At Kansas, they've had that conversation, and they've found an answer.

"We understand and we emphasize, as well, we're not in the moral victory business, and we understand that completely," Lance Leipold said at Big 12 media days. "But we're always looking at, whether it be individual improvement in certain things, how we've gone about our daily business and really how we've connected dots with our players about becoming better holistically, whether it be weight room or academically and better leadership, better teammates, that these things are going to stack upon themselves and help us on game day."

In truth, they've been having that conversation at Kansas for more than a decade now, but 2021 was the first year Leipold and his staff took a crack at it.

The Jayhawks memorably pulled off their 57-56 overtime win at Texas last November -- their first Big 12 road win since Oct. 4, 2008 -- but the biggest sign of progress came in the next two weeks. Contrary to the reaction following that win in Austin, KU has won Big 12 games before, but any momentum from those victories was consistently erased the following week. 

In 2019, Kansas beat Texas Tech, then lost to K-State 38-10 the following week. A 2018 win over TCU was followed by a 27-3 smothering by Iowa State. 

In fact, the last time Kansas won a Big 12 game and then followed that up with a 1-score loss the following week was in 2014, when KU answered a 34-14 win over Iowa State with a 34-30 loss to TCU. Until last season, that counted as progress.

Kansas 1-Score Big 12 Games By Season
2010: 1
2011: 1
2012: 3
2013: 0
2014: 1
2015: 1
2016: 3
2017: 0
2018: 3
2019: 3
2020: 1
2021: 3

After winning at Texas, Kansas followed it up with not one but two competitive games: a 31-28 loss to TCU in Fort Worth, then a 34-28 loss to West Virginia in Lawrence. 

Before that stretch, to find the last time Kansas played three consecutive Big 12 opponents within one score in the same season, you'd have to go all the way back to Nov. 10-24, 2007. That's the year Mark Mangino's Jayhawk team went 12-1 and won the Orange Bowl, coming an 8-point loss to Missouri (and a subsequent win over Oklahoma in the Big 12 Championship, which the Mizzou loss kept them out of) from playing in the BCS National Championship. It's been a swift and long descent since then -- until, perhaps, the end of the 2021 season.

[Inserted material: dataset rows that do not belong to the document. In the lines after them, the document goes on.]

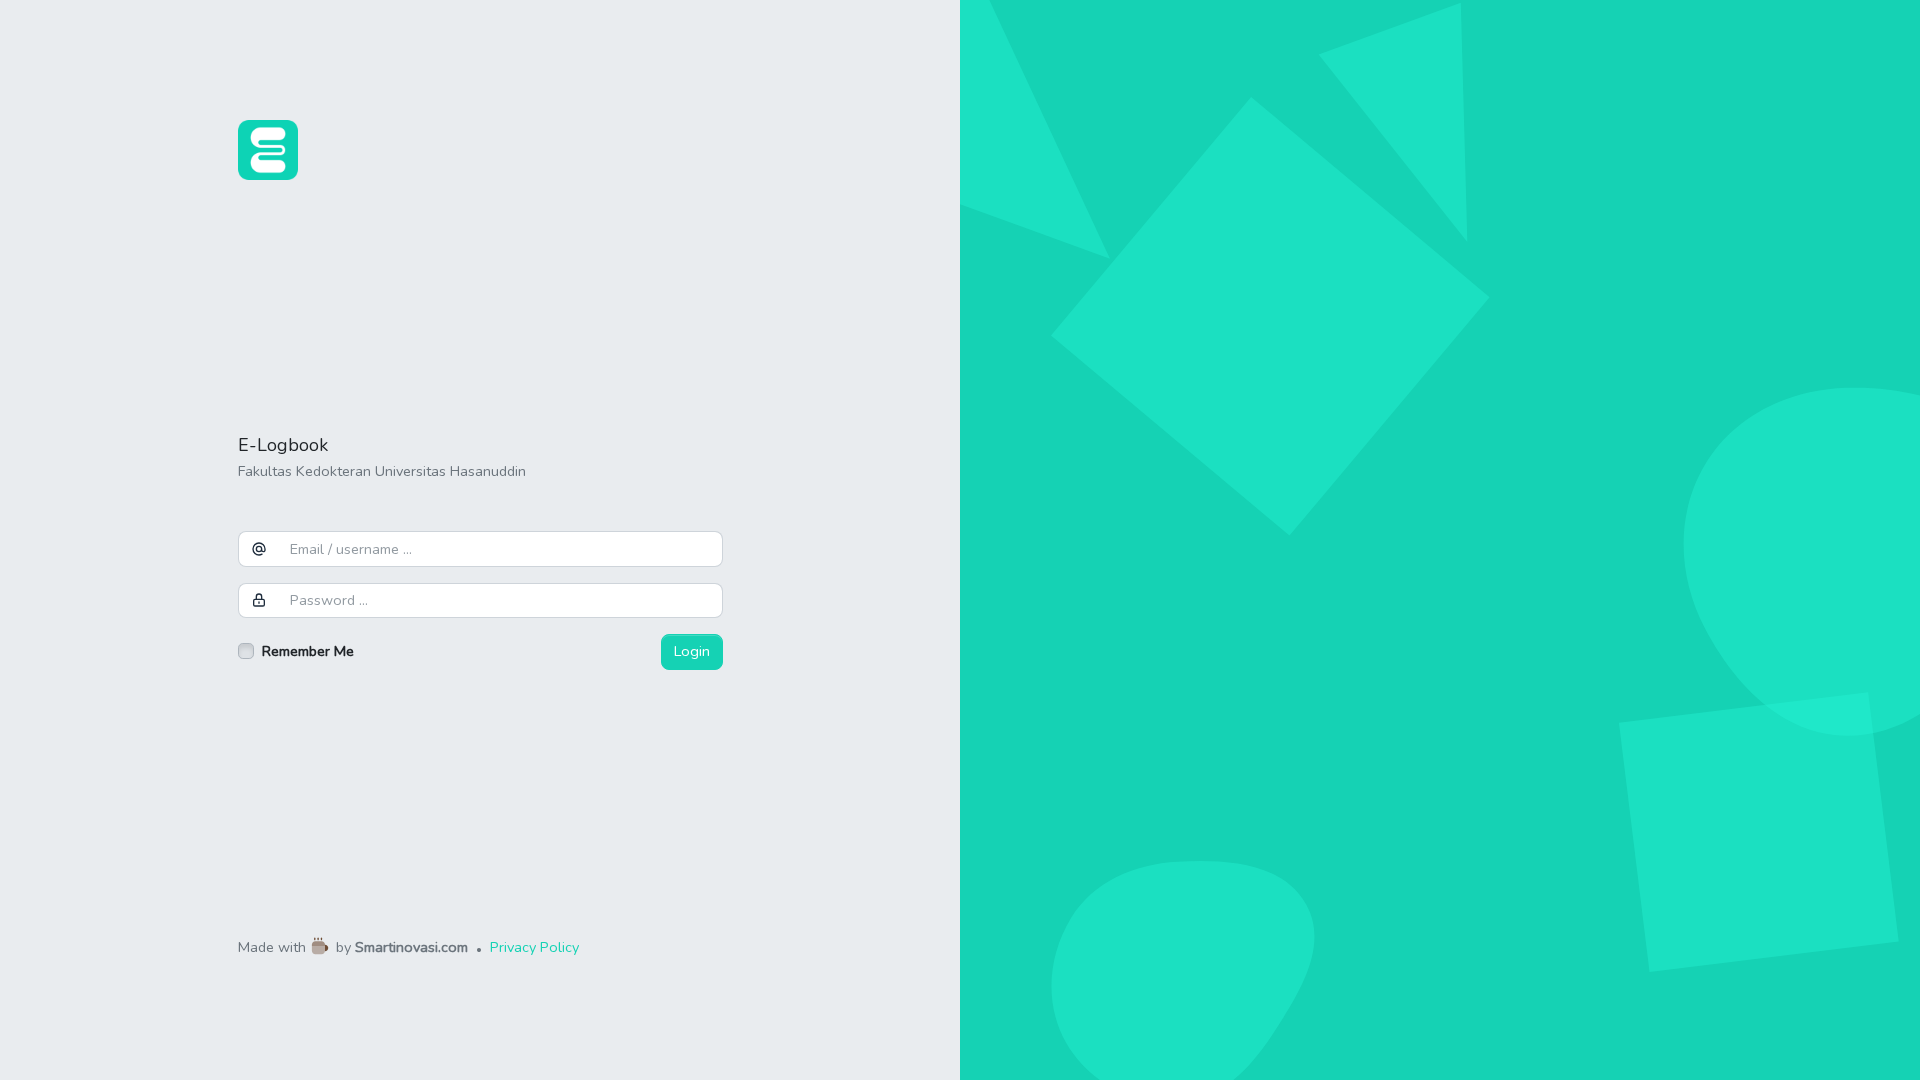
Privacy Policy (534, 948)
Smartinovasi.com (411, 948)
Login (692, 651)
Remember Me (308, 651)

So how does Kansas celebrate that progress without acting like they actually defeated the Horned Frogs and Mountaineers?

As Leipold said, you tally up all the ways in which you're improving -- every single one, on the field and off -- and you stack them on top of each other, faithful that enough chips will flip the win-loss see-saw your way.

"I think the proof of that is when a 1-8 football team goes on the road and finds a way to win and plays even some better football maybe the next two weeks and start showing the signs of closing gaps that we have to do," Leipold said.

The progress from the encouraging close to 2021 manifested in a more communicative, more trusting team to begin 2022.

"I think to me one of the most apparent things was our first spring practice. The volume and confidence of communication, especially on the defensive side of the ball, was night and day from the fall. And to me it was, hey, we understand it more, we're confident, this is what we do," Leipold said.